### [Task objective]
State the number of lines in the material below that hold "screenshot", and add nothing to it.

### [Information shown]
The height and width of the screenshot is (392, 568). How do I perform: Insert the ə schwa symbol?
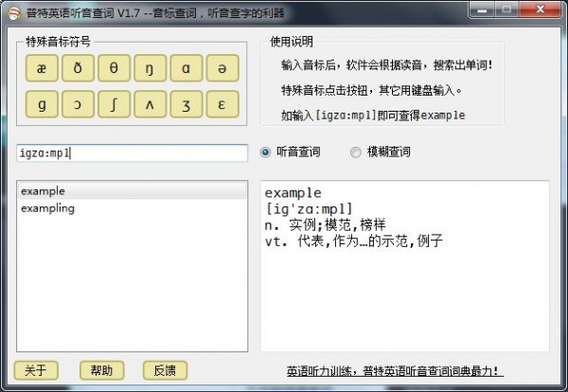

---

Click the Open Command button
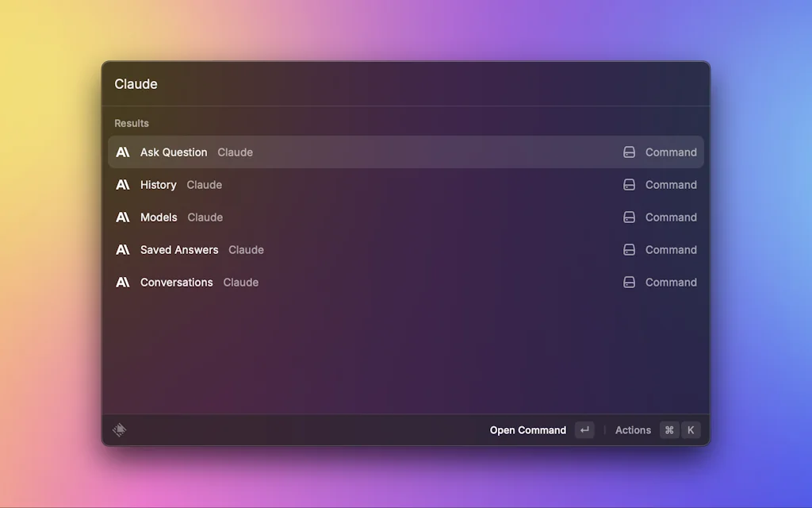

...

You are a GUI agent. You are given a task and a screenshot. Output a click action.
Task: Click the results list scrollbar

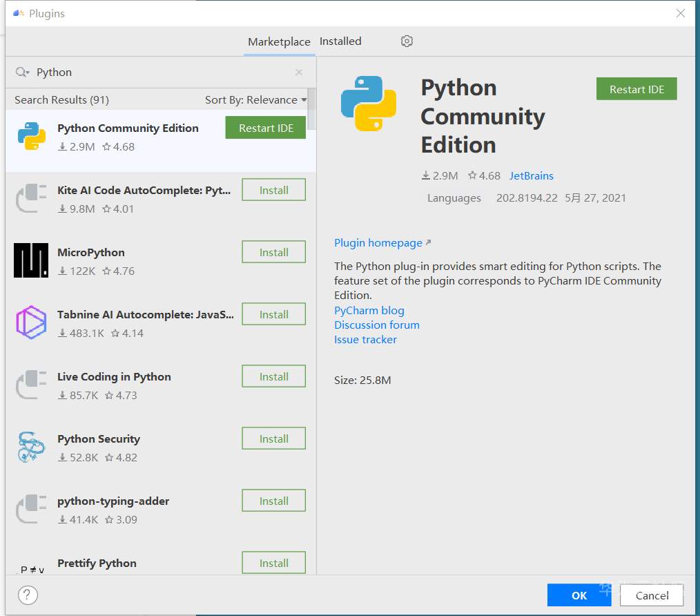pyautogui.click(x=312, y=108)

### [Output below]
2